Increasing Transparency of Australian Philanthropy
Thursday, 6th September 2018 at 3:56 pm
Philanthropy is set to be “more strategic, responsive and transparent”, with the launch of an online platform advocates say provides “unprecedented insight” into the distribution of philanthropic funding in Australia.
A joint initiative of Philanthropy Australia (PA) and the US-based Foundation Center, Foundation Maps Australia is an interactive and searchable mapping platform aimed at creating greater transparency within philanthropic giving.
PA CEO Sarah Davies said the platform – which launched on Thursday at PA’s national conference – was “a game-changer” for Australian philanthropy.
“For far too long the philanthropic sector has been hamstrung by a lack of information and now, for the first time, users will be able to see where grants are going across the country as well as where Australian funders are granting overseas,” Davies said.
The platform allows users to see funding trends, identify who else is funding in their areas of interest, and discover potential new partners for collaboration.
Searches can be made by grant, grantmaker, and grant recipient location, while grants are also searchable through a number of sub-categories like subject area, support strategy or grantmaker type.
Lauren Bradford, director of global partnerships at the Foundation Center, said the platform would effectively visualise Australia’s giving data.
“As our field becomes more strategic and tackles increasingly complex and ambitious social challenges, our ability to work effectively requires timely and accurate data,” Bradford said.
“Through our joint efforts, we hope to turn data into insight providing donors with opportunities to collaborate and achieve their visions of a better world in previously unimagined ways.”
The Foundation Map currently contains data on 8,701 grants, 3,661 recipients, and $552 million in grants.
Krystian Seibert, industry fellow at the Centre for Social Impact at Swinburne University, told Pro Bono News this represented a third of structured philanthropy in Australia.
“It shows that there’s a strong appetite for voluntary transparency and openness within philanthropy in Australia,” Seibert said.
“It’s likely that this appetite will grow over time, and the data will become even more comprehensive in its coverage.”
Stage 1 Foundation Maps Australia: data on over 8,700 grants worth $552M going to over 3,660 recipients.
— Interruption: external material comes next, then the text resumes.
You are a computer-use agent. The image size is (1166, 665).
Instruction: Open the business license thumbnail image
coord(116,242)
Not bad for our first round of tracking philanthropic donations in Australia! All @PhilanthropyAus members can upload their granting data through our website #PA2018Conf pic.twitter.com/msQk5IgE3z
— Sarah Wickham (@sarahjwickham) September 3, 2018
Caitriona Fay, the national manager of philanthropy and non-profit services at Perpetual Trustees, said the initiative was “an investment in the capacity of the philanthropic sector.”
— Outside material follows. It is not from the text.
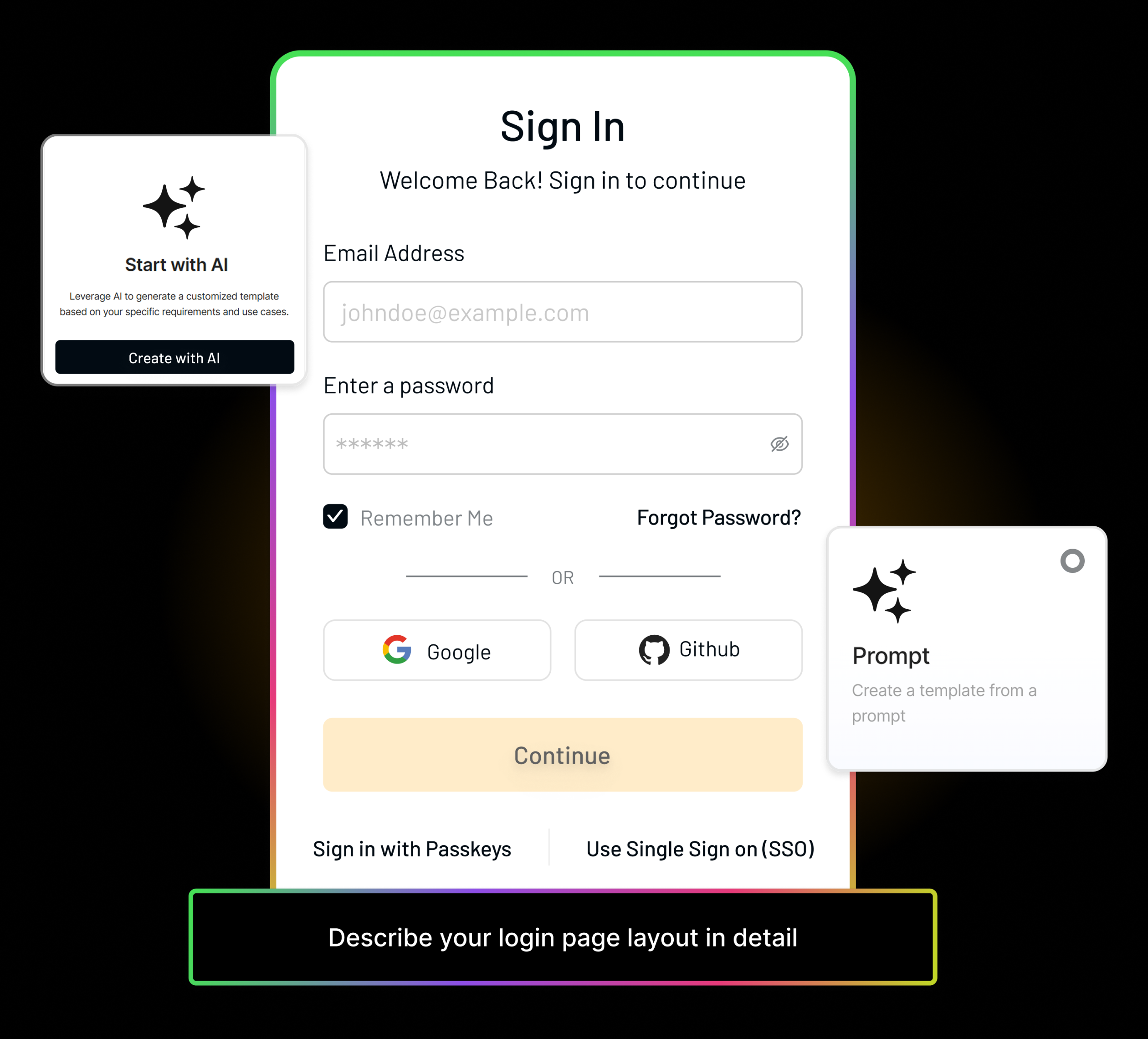Click the login page layout prompt box

coord(563,937)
“Through increased awareness of the flow of philanthropic grants across Australian funders and communities, the sector will be better placed to understand granting needs, opportunities for collaboration and the potential for impact,” Fay said.
“This initiative enables us to cross leverage data to identify meaningful insights that will help make philanthropy in Australia more strategic, responsive and transparent.”
This project was funded by the Ian Potter Foundation, Gandel Philanthropy and Perpetual Limited.